Wealthier states are better prepared. The devastating storm surge on the North Sea coast of Europe in 1953, for example, has led to better protection measures, which are still paying off. But European citizens will also have to leave their homes. As will the North Americans: as Storm Sandy tragically showed in New York, the US has not done enough to protect its coasts. There is a danger that the luxurious houses in the Rio Parana delta in Argentina will perish, and in the south of France, in Palavas-les-Flots, hotels and beach bars are under threat from floods.                      

In Japan, scientists are trying to breed coral reefs to build living barriers against the rising water with the help of nature. And there is one more piece of good news: Climate change is making mankind work on global solutions for the first time.

So what to do? What now? We would like to present five positions:

Laurence Tubiana was the French negotiator at the UN climate summit in 2015 and is now the CEO of the European Climate Foundation. Even though the euphoria has now subsided after the Parisian summit, Tubian still sees it as a signal of hope. International treaties mean that even the powerful coal industry is looking for alternatives.

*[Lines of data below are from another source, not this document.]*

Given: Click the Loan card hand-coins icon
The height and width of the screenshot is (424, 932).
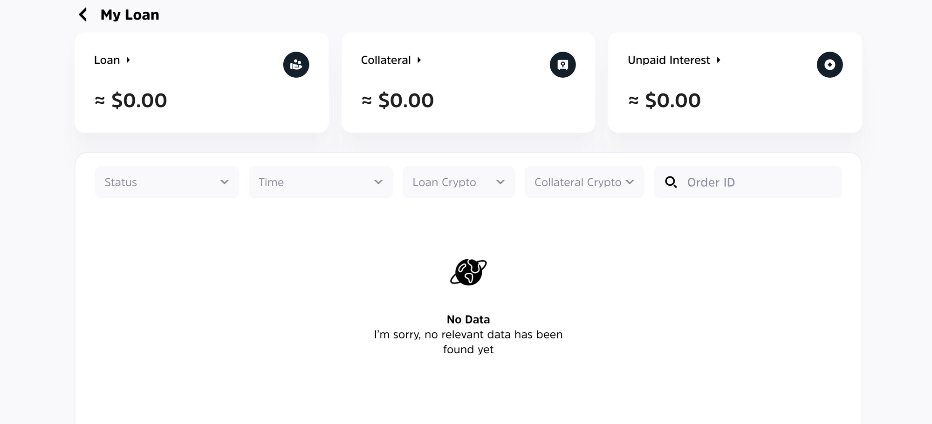Looking at the screenshot, I should [296, 65].
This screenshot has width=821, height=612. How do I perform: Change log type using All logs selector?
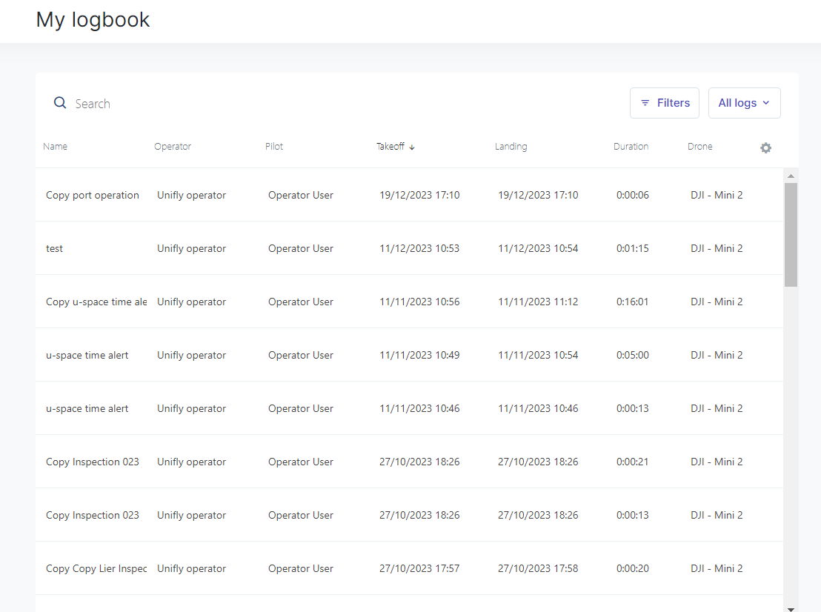(x=744, y=102)
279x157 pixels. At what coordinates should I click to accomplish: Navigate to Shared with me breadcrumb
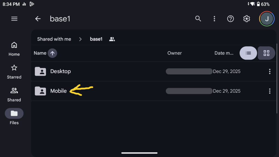click(x=54, y=39)
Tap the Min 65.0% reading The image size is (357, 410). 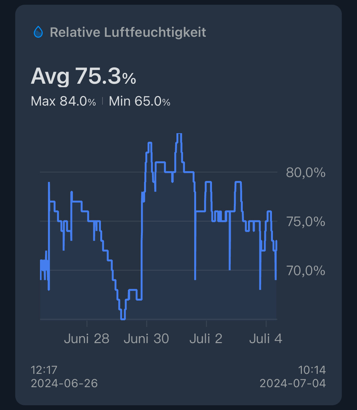tap(139, 101)
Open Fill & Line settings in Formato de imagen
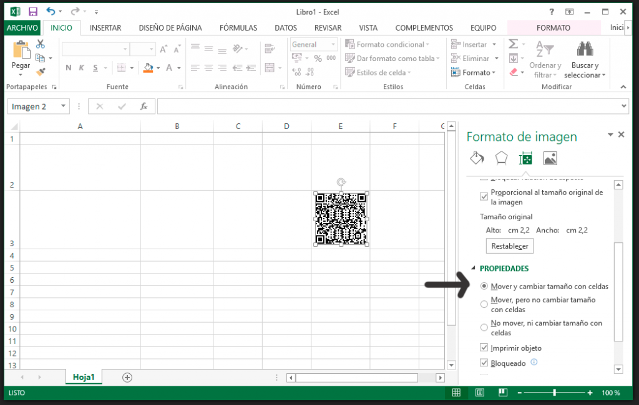 [x=477, y=158]
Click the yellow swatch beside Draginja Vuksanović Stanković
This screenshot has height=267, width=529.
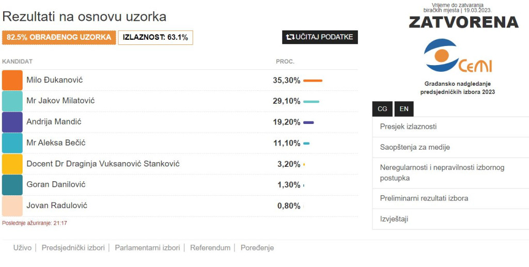(x=12, y=164)
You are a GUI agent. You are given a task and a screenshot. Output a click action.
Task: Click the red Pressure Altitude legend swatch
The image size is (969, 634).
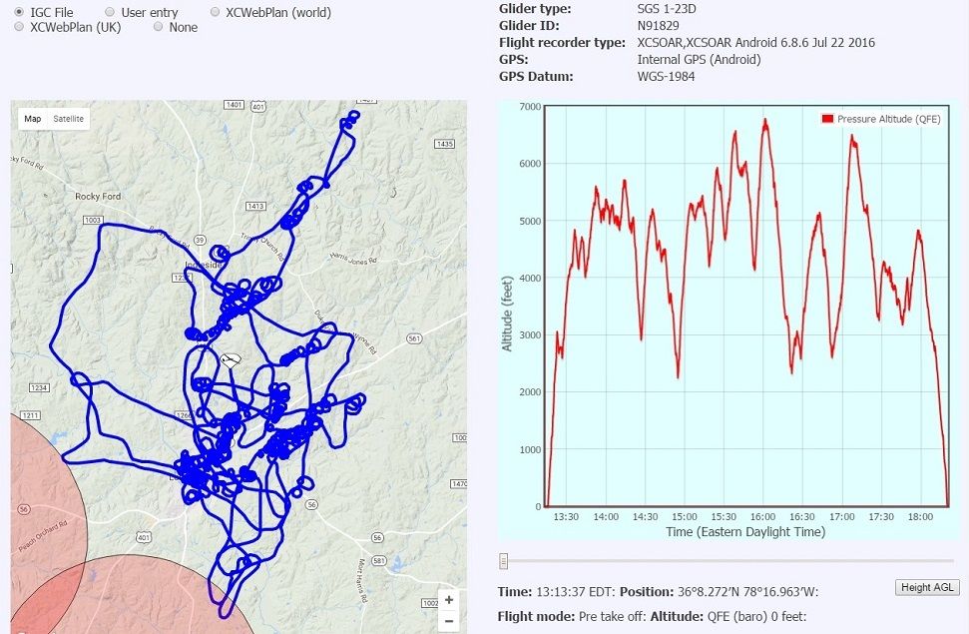tap(827, 119)
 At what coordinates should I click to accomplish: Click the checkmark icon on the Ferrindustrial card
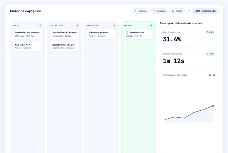coord(127,32)
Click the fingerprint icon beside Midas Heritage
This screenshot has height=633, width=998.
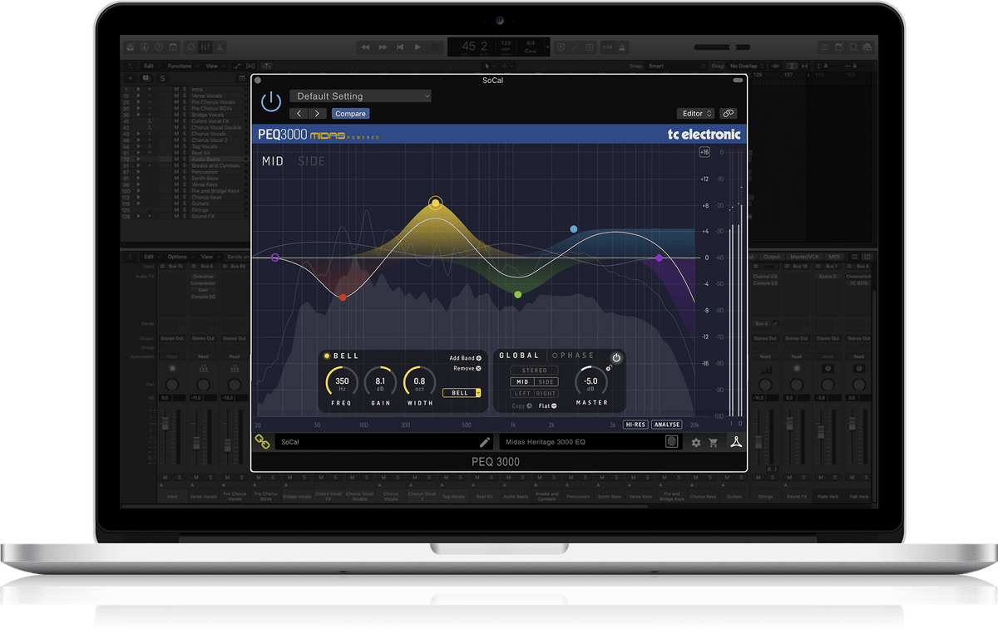pos(671,442)

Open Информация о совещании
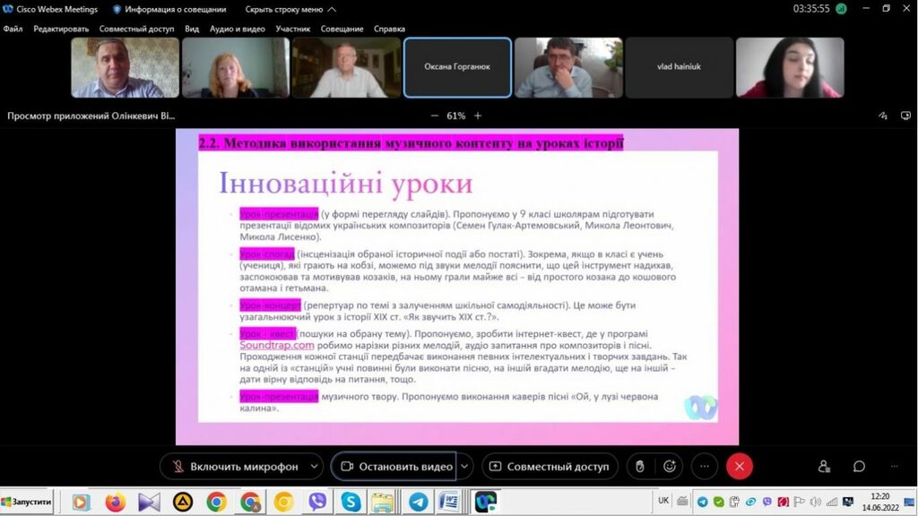pyautogui.click(x=168, y=9)
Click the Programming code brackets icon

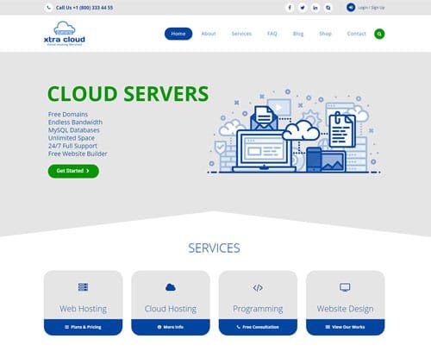tap(258, 287)
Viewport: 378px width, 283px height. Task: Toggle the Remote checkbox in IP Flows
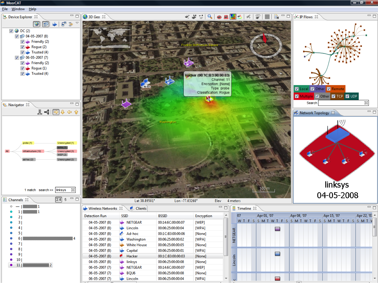click(x=329, y=89)
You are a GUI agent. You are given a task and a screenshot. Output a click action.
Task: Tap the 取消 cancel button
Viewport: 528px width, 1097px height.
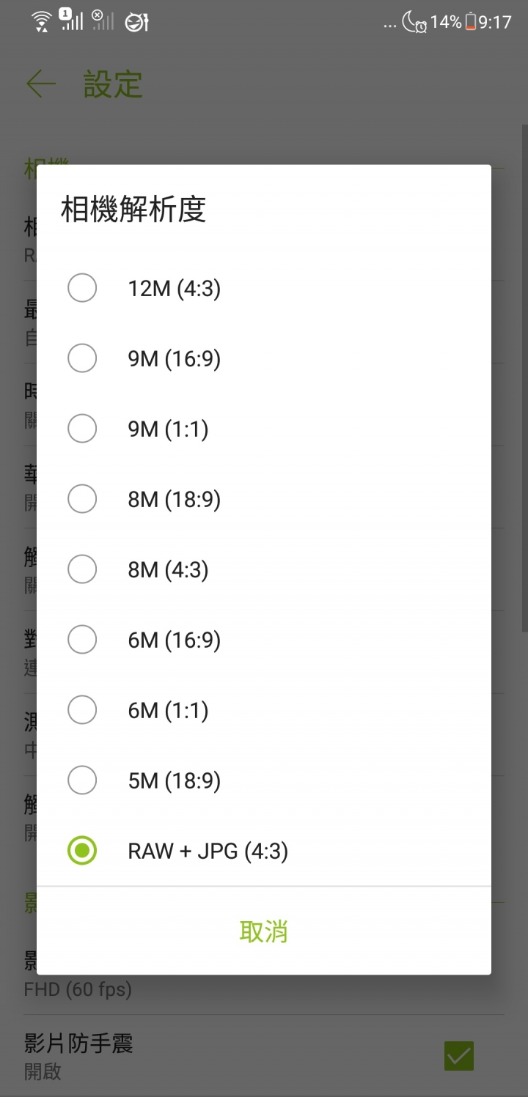click(264, 931)
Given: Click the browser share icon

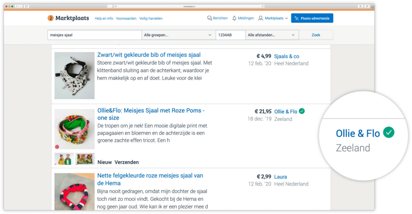Looking at the screenshot, I should [360, 6].
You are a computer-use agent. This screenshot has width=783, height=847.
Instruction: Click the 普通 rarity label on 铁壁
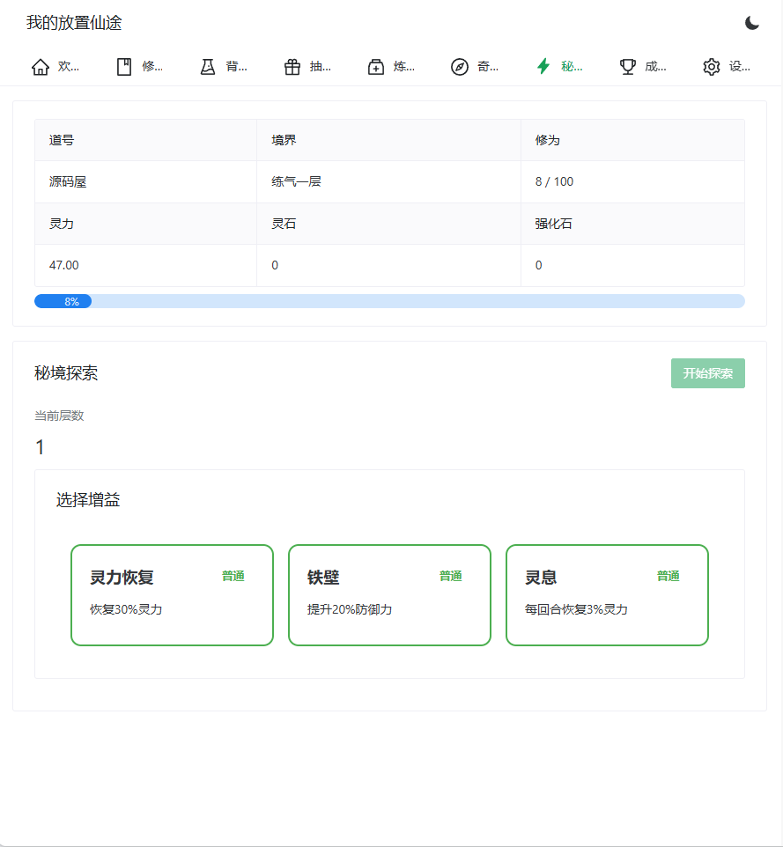[451, 576]
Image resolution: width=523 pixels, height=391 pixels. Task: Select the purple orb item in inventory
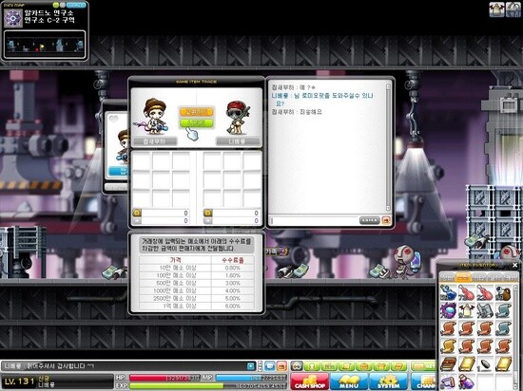(x=448, y=310)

Ottmar Edenhofer from the Berlin Mercator Institute hopes for a global CO2 tax. It would make climate-damaging energy forms such as coal expensive and thus unattractive. At the same time this could provide money for the victims of climate change.

There is another, previously little noticed solution, that was presented for the first time in Paris: a new agriculture. Because healthy, humus rich soil can store CO2.

CORRECTIV- climate expert Annika Joeres counts on enlightened and more frugal citizens: A climate friendly everyday life can be worth living for everyone.

And put the seas that are swelling worldwide into their place.